Rather than relying on labeled examples, the model analyzes semantic cues such as URL structures (treated as plain text strings) and maps them to predefined categories using methods like cosine similarity or prompt-based reasoning.

This works by drawing on the model’s pre-trained language knowledge to infer a page’s likely function, while also detecting distinct patterns in the words and phrasing that signal what type of content the page contains.

This has been particularly useful in identifying phishing links and other malicious links based solely on their URL patterns but also indicates how LLMs could begin to leverage zero-shot classification to rely solely on URLs to infer semantic relevance.

A URL that communicates nothing forces LLM models to work harder and introduces ambiguity in how the content gets categorized.

More practically, when an AI system cites a source in a response, it often surfaces the URL alongside the excerpt.
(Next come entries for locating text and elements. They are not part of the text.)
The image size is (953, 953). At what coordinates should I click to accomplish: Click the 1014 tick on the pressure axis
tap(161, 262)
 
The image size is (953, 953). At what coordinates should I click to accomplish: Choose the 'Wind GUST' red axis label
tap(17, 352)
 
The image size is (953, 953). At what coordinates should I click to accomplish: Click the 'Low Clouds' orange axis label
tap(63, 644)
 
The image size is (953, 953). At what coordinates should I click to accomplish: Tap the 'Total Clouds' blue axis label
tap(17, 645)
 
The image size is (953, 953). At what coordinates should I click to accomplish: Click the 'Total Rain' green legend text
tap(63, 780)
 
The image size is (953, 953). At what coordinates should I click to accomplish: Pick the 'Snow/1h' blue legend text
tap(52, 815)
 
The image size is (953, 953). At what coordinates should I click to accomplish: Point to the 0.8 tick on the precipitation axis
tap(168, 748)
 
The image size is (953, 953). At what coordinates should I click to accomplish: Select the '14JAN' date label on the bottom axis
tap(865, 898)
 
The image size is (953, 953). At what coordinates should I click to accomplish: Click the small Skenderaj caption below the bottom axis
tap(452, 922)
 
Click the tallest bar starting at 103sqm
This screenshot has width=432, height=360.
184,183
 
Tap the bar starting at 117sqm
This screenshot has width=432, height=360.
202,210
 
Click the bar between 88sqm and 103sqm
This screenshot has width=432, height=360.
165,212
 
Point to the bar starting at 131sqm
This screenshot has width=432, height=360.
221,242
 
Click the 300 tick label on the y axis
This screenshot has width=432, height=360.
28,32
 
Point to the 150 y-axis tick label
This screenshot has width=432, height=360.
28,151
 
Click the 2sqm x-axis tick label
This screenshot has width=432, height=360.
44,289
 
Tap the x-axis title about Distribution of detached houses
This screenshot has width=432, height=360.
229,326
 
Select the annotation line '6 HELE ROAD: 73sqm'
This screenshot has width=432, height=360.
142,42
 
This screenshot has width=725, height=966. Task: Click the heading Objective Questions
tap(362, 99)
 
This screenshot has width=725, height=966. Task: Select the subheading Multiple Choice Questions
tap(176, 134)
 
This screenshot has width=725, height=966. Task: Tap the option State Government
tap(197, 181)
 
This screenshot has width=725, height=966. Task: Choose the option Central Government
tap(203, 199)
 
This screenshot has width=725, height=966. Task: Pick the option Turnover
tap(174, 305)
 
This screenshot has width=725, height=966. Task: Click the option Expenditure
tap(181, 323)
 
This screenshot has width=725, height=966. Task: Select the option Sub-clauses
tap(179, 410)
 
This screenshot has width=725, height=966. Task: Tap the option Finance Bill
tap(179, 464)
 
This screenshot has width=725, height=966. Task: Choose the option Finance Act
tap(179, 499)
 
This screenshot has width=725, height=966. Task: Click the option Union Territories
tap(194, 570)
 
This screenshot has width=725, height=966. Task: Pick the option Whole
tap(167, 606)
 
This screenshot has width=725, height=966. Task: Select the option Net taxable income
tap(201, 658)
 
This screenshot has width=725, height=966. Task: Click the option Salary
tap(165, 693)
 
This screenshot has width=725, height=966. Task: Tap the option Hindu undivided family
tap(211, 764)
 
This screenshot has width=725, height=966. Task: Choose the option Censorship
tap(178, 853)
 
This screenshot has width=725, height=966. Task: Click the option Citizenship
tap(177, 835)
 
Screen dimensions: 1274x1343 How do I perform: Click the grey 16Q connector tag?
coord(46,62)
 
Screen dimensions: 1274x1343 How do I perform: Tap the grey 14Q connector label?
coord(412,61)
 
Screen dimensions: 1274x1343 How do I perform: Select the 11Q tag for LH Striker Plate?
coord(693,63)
That URL becomes visible to real users, in the same way it does in a search result, and they’re going to make real decisions about whether or not to click.

A clean, descriptive path builds trust in a way that something like /p?id-4821 never will.

The Core Principle Of URLs As Semantic Signals

Think of your URL structure as a secondary content layer – one that communicates hierarchy, topic, and specificity independently to the page title or H1, or other metadata.

A URL like /resources/seo/url-structure-ai-retrieval/ tells a retrieval system several things at once: This lives under a resources hub, it’s within an SEO category, and it covers a specific subtopic at a granular level.

That’s a useful signal. It maps to how AI systems try to understand content provenance and relevance before surfacing it in a response.

This matters especially for:

  • Long-tail and question-based queries, where AI systems are looking for precise matches to specific information needs.
  • Topical authority, where your URL hierarchy can reinforce that your domain owns a subject area.
  • Citation quality, where a descriptive URL increases the likelihood an AI agent references your content over a competitor’s near-identical page.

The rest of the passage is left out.